Background Multicystic dysplastic kidney (MCDK) is a common form of congenital cystic kidney disease in children. The etiology of MCDK remains unclear. Given an important role of the renin–angiotensin system in normal kidney development, we explored whether MCDK in children is associated with variants in the genes encoding renin–angiotensin system components by Sanger sequencing. Methods The coding regions of renin ( REN ), angiotensinogen ( AGT ), ACE , and angiotensin 1 receptor ( AGTR1 ) genes were amplified by PCR. The effect of DNA sequence variants on protein function was predicted with PolyPhen-2 software. Results 3 novel and known AGT variants were found. 1 variant was probably damaging, 1 was possibly damaging and one was benign. Out of 7 REN variants, 4 were probably damaging and 3 were benign. Of 6 ACE variants, 3 were probably damaging and 3-benign. 3 AGTR1 variants were found. 2 variants were possibly damaging, and one was benign.

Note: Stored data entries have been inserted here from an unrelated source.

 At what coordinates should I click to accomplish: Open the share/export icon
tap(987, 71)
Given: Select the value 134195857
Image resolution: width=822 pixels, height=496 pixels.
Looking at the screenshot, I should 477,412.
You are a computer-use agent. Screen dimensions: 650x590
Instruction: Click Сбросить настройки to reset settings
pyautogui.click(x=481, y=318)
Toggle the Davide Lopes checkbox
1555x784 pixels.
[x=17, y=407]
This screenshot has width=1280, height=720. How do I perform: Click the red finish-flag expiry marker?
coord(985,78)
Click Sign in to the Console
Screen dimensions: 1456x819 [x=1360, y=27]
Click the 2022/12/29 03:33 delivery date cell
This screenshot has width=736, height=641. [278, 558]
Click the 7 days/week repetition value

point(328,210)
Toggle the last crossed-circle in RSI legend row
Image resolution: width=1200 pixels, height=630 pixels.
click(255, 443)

Conclusion We report novel associations of sequence variants in REN , AGT , ACE , or AGTR1 genes in children with isolated MCDK in the United States. Our findings suggest a recessive disease model and support the hypothesis of multiple renin–angiotensin system gene involvement in MCDK. Impact Discovery of novel gene variants in renin–angiotensin genes in children with MCDK. Novel possibly damaging gene variants discovered. Multiple renin–angiotensin system gene variants are involved in MCDK.